__Instructions for the task__
Scan the lines below and report each one containing "computer" by copying it.

__Supplied material__
______

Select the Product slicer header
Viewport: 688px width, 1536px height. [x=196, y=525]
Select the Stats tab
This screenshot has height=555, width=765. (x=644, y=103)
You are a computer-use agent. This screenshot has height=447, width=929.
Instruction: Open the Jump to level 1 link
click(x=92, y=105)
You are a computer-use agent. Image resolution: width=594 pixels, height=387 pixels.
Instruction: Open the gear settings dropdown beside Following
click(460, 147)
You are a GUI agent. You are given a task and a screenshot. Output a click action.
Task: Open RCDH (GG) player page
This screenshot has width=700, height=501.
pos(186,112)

______

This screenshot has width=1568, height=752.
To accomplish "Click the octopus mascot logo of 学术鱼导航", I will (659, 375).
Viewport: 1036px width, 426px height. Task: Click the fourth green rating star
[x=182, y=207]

______

__The completed task__
You are a computer-use agent. This screenshot has height=447, width=929.
You are a computer-use agent. Image resolution: width=594 pixels, height=387 pixels.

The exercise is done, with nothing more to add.